Exercise requirements: Could you repeat the entries below word for word, leaving nothing out?
[Record set — start]
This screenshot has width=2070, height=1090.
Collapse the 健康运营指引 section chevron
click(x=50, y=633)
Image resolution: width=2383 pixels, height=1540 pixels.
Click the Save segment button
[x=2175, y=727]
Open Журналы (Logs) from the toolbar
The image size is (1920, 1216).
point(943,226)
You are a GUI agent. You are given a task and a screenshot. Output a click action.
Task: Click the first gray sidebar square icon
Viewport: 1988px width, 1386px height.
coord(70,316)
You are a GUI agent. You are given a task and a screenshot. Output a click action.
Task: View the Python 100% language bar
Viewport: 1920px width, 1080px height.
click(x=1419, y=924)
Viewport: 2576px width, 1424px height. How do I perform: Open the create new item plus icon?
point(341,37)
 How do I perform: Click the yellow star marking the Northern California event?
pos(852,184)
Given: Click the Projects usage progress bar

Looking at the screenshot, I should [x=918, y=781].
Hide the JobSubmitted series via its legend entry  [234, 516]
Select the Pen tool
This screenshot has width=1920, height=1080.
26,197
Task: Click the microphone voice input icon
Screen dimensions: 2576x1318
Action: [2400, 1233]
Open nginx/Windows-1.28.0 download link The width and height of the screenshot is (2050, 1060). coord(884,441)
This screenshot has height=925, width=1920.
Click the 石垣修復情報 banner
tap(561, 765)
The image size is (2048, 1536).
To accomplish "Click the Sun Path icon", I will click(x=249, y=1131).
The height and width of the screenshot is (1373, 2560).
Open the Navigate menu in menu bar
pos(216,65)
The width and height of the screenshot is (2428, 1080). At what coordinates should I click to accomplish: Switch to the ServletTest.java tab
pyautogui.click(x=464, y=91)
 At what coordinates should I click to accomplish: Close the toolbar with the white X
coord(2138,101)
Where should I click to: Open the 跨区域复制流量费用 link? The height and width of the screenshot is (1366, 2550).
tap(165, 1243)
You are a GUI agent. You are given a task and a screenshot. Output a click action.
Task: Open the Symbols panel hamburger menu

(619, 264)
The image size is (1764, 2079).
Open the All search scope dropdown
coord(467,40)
[Record set — finish]
Response to the exercise:
This screenshot has width=2070, height=1090.
Collapse the 健康运营指引 section chevron
click(x=50, y=633)
Image resolution: width=2383 pixels, height=1540 pixels.
Click the Save segment button
[x=2175, y=727]
Open Журналы (Logs) from the toolbar
The image size is (1920, 1216).
point(943,226)
You are a GUI agent. You are given a task and a screenshot. Output a click action.
Task: Click the first gray sidebar square icon
Viewport: 1988px width, 1386px height.
coord(70,316)
You are a GUI agent. You are given a task and a screenshot. Output a click action.
Task: View the Python 100% language bar
Viewport: 1920px width, 1080px height.
click(x=1419, y=924)
Viewport: 2576px width, 1424px height. How do I perform: Open the create new item plus icon?
point(341,37)
 How do I perform: Click the yellow star marking the Northern California event?
pos(852,184)
Given: Click the Projects usage progress bar

Looking at the screenshot, I should [x=918, y=781].
Hide the JobSubmitted series via its legend entry  [234, 516]
Select the Pen tool
This screenshot has width=1920, height=1080.
26,197
Task: Click the microphone voice input icon
Screen dimensions: 2576x1318
Action: [2400, 1233]
Open nginx/Windows-1.28.0 download link The width and height of the screenshot is (2050, 1060). coord(884,441)
This screenshot has height=925, width=1920.
Click the 石垣修復情報 banner
tap(561, 765)
The image size is (2048, 1536).
To accomplish "Click the Sun Path icon", I will click(x=249, y=1131).
The height and width of the screenshot is (1373, 2560).
Open the Navigate menu in menu bar
pos(216,65)
The width and height of the screenshot is (2428, 1080). At what coordinates should I click to accomplish: Switch to the ServletTest.java tab
pyautogui.click(x=464, y=91)
 At what coordinates should I click to accomplish: Close the toolbar with the white X
coord(2138,101)
Where should I click to: Open the 跨区域复制流量费用 link? The height and width of the screenshot is (1366, 2550).
tap(165, 1243)
You are a GUI agent. You are given a task and a screenshot. Output a click action.
Task: Open the Symbols panel hamburger menu

(619, 264)
The image size is (1764, 2079).
Open the All search scope dropdown
coord(467,40)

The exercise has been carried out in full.